Father of Pakistan’s Nuclear Program AQ Khan Dies

ISLAMABAD (Dispatches) – Abdul Qadeer Khan, celebrated as the father of Pakistan’s nuclear program, died on Sunday at 85.
The nuclear scientist passed away in the capital Islamabad, where he had recently been hospitalized with Covid-19.
Khan had long been hailed a national hero for transforming Pakistan into a nuclear power and strengthening its clout against rival and fellow nuclear-armed nation India.
Pakistani Prime Minister Imran Khan joined a rapidly building chorus voicing grief at the news, lamenting that the country had lost “a national icon”.
Arrangements were quickly made for a state funeral Sunday afternoon at Islamabad’s Faisal Mosque, with all government ministers and armed forces officers asked to attend. Flags were also ordered to fly at half-mast.
According to Islamic tradition, burials should take place as soon as possible, usually within 24 hours of death.
Just hours after news of Khan’s death broke, an orange mechanical digger was busy clearing a grave as mourners began arriving for the service at the giant mosque -- the sixth-largest in the world.
It began raining heavily as Khan’s coffin, draped with a Pakistani flag, was carried through a sea of black umbrellas.
Amid tight security, a massive crowd gathered to bid him farewell, with many making videos and snapping pictures as the coffin was carried into a tent-covered area accommodating Khan’s family members, ministers and other top officials.
Nearby, thousands of members of the public crammed into an uncovered enclosure, getting soaked as they prayed in the downpour.

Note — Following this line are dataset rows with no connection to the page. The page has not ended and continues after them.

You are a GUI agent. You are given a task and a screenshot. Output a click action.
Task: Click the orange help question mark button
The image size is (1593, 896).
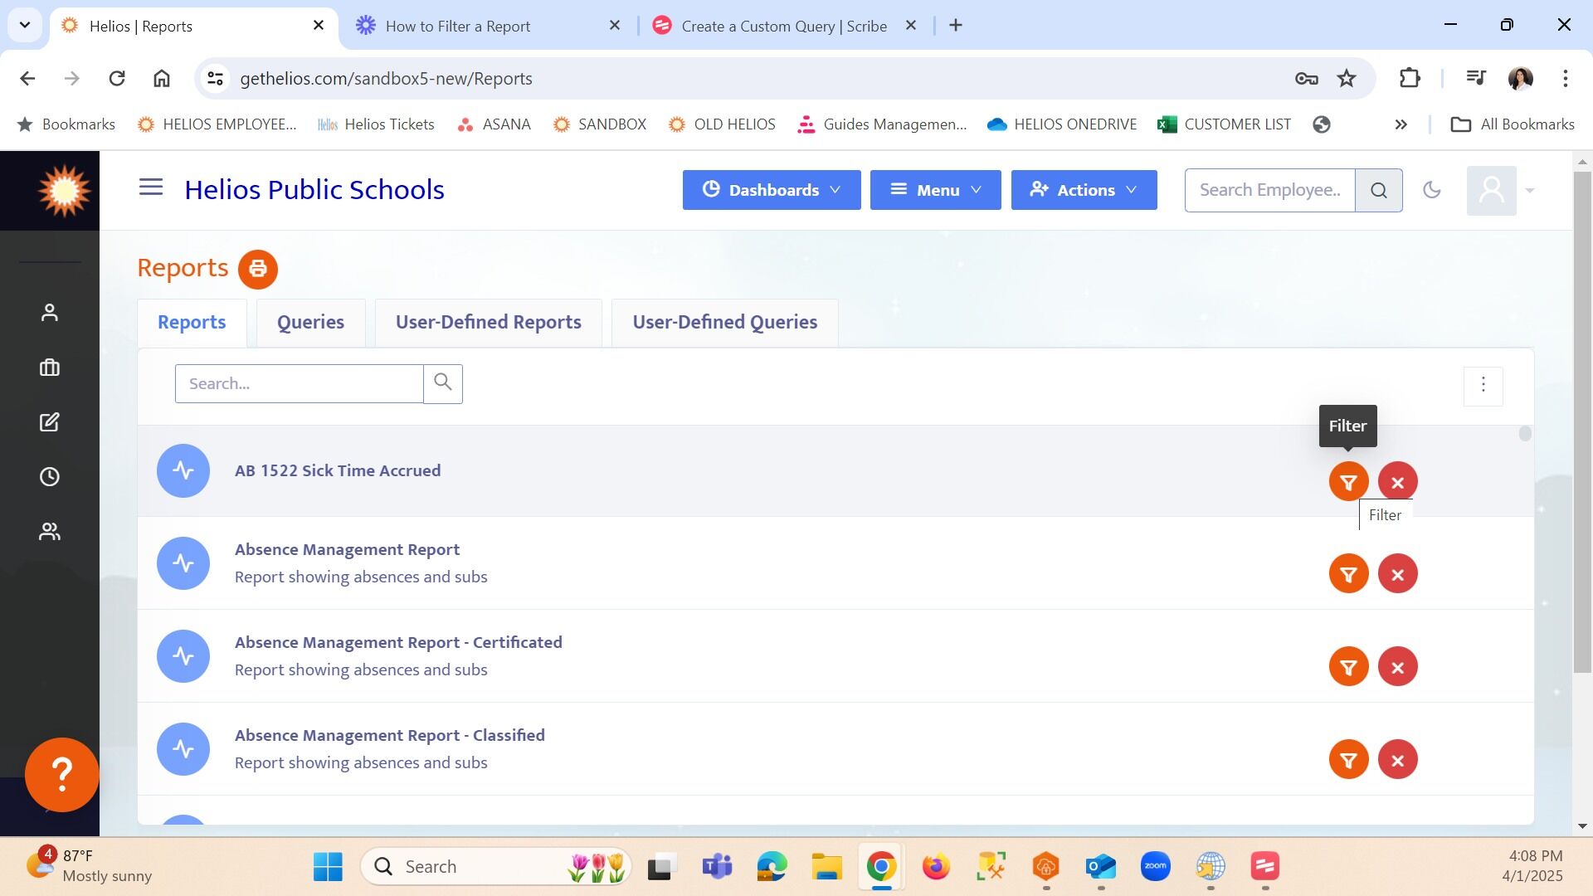pos(62,775)
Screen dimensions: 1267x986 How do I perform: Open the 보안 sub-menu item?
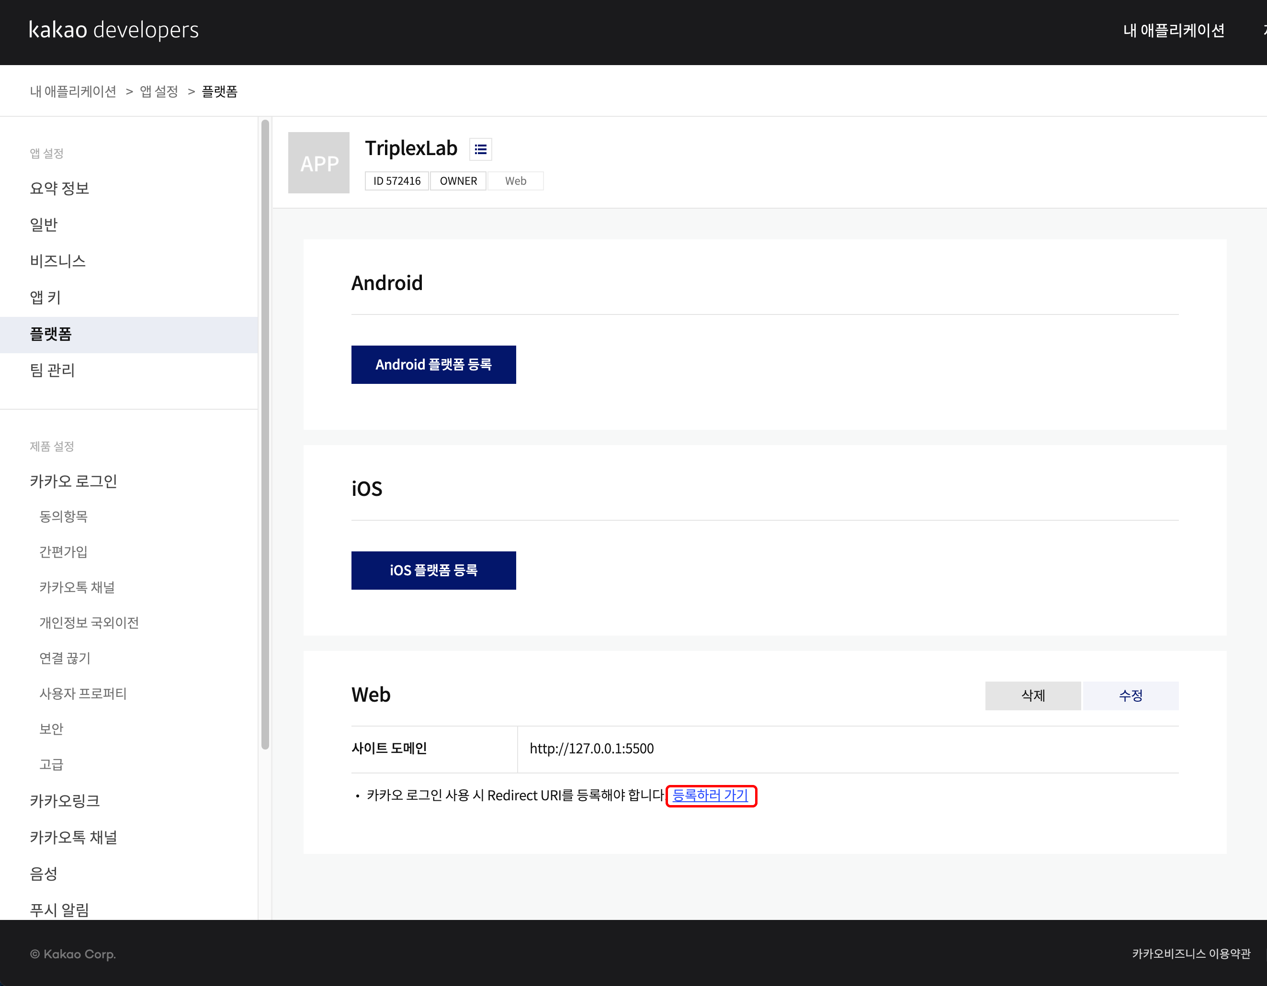tap(51, 729)
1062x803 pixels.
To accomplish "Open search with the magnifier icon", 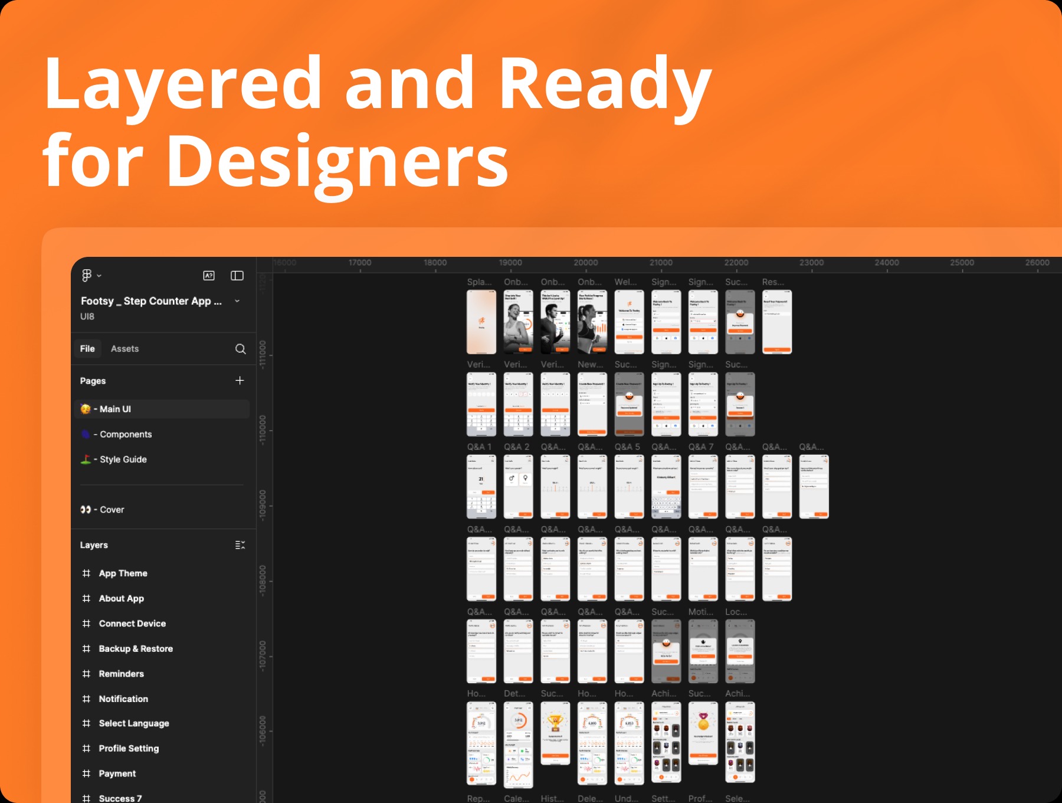I will [241, 348].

Khan was lauded for bringing the nation up to par with India in the atomic field and making its defenses “impregnable”.
On Sunday, journalists gathered behind barriers blocking off the street leading to his home in the capital as a procession of cars entered and left the property.
Born in Bhopal, India on April 1, 1936, Khan was just a young boy when his family migrated to Pakistan during the bloody 1947 partition of the sub-continent at the end of British colonial rule.
He did a science degree at Karachi University in 1960, then went on to study metallurgical engineering in Berlin before completing advanced studies in the Netherlands and Belgium.
His crucial contribution to Pakistan’s nuclear program was the procurement of a blueprint for uranium centrifuges, which transform uranium into weapons-grade fuel for nuclear fissile material.